Problem details:
Rewrite everything below from the row containing "How do I perform: Toggle mute for 大数据 陈伊梅?" down to the row containing "Click the MA(18,0,0,0,0,0)", both included and with their requests, scaling each coordinate in the answers by 1.25 and rounding to whole numbers with halves going up. Leave every number in the requests as it is.

#####

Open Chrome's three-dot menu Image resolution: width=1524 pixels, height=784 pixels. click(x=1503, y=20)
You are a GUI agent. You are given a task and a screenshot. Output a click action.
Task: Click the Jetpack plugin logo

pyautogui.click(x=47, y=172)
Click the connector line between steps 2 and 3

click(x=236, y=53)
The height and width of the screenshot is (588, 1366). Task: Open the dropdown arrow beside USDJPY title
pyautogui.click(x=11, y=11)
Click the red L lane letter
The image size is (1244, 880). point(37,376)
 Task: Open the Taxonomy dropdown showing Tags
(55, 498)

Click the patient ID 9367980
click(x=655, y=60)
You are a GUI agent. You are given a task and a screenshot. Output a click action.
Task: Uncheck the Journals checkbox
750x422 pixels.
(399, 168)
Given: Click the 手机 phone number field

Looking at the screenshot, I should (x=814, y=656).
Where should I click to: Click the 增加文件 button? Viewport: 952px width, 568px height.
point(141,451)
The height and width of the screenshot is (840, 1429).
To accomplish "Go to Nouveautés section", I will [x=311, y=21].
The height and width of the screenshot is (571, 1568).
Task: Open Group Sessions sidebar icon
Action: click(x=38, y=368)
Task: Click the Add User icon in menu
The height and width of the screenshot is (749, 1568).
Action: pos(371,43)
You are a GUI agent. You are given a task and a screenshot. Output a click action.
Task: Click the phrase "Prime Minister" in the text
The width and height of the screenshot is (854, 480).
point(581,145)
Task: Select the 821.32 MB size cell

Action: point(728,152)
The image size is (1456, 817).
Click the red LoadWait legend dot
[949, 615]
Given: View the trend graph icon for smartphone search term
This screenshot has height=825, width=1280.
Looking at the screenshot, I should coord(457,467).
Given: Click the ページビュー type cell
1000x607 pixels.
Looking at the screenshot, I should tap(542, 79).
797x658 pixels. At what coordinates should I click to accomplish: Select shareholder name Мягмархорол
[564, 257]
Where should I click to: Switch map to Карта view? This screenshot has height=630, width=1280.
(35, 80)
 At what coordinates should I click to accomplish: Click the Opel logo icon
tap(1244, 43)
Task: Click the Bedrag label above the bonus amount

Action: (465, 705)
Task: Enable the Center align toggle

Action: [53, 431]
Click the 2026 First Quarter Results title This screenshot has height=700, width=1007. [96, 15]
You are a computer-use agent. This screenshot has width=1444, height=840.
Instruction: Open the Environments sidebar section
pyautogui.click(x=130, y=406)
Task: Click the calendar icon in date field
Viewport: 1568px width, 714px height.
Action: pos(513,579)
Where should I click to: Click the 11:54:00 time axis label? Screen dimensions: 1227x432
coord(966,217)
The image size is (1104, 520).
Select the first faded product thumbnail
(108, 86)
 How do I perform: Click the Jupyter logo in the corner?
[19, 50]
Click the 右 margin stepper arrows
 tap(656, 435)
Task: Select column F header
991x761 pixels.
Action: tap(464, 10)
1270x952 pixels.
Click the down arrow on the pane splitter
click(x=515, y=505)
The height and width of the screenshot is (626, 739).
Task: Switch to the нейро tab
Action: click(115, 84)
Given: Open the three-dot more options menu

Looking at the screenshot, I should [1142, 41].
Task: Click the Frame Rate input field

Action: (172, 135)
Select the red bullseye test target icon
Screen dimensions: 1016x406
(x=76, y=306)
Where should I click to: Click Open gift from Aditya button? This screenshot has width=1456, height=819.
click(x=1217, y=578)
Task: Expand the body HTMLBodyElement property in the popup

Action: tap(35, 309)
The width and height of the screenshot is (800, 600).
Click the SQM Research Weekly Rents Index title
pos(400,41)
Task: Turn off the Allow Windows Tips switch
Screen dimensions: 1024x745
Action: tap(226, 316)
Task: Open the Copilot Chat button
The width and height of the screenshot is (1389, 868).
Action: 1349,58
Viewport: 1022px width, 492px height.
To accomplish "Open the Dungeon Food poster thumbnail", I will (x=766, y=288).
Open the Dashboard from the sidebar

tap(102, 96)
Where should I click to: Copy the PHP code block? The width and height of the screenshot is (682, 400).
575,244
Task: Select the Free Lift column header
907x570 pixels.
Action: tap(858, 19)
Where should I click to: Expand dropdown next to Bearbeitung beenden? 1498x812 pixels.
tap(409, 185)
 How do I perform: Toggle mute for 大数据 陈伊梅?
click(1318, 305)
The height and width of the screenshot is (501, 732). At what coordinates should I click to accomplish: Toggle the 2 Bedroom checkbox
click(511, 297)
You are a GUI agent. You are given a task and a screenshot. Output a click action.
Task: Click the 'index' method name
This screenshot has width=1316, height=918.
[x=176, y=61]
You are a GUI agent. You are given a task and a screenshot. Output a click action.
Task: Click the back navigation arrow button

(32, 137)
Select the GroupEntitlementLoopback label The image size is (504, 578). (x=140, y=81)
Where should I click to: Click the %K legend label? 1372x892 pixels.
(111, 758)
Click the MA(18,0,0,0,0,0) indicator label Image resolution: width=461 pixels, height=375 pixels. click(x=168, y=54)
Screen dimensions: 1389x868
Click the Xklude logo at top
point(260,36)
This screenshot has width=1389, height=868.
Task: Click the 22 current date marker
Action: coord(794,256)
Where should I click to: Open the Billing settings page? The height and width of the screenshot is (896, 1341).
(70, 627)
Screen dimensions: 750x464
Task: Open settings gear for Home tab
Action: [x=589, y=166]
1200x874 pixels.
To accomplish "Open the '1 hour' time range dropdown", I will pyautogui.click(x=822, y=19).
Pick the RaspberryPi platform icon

#####

Exercise answer:
 How do I perform: Toggle mute for 大数据 陈伊梅?
click(1648, 381)
The height and width of the screenshot is (501, 732). At what coordinates should I click to accomplish: Toggle the 2 Bedroom checkbox
click(639, 371)
You are a GUI agent. You are given a task and a screenshot. Output a click action.
Task: Click the 'index' method name
This screenshot has width=1316, height=918.
[x=220, y=76]
You are a GUI agent. You are given a task and a screenshot. Output a click action.
Task: Click the back navigation arrow button

(40, 171)
Select the GroupEntitlementLoopback label The image size is (504, 578). (x=175, y=101)
Where should I click to: Click the %K legend label? 1372x892 pixels.
(139, 948)
Click the MA(18,0,0,0,0,0) indicator label Image resolution: width=461 pixels, height=375 pixels. click(x=210, y=68)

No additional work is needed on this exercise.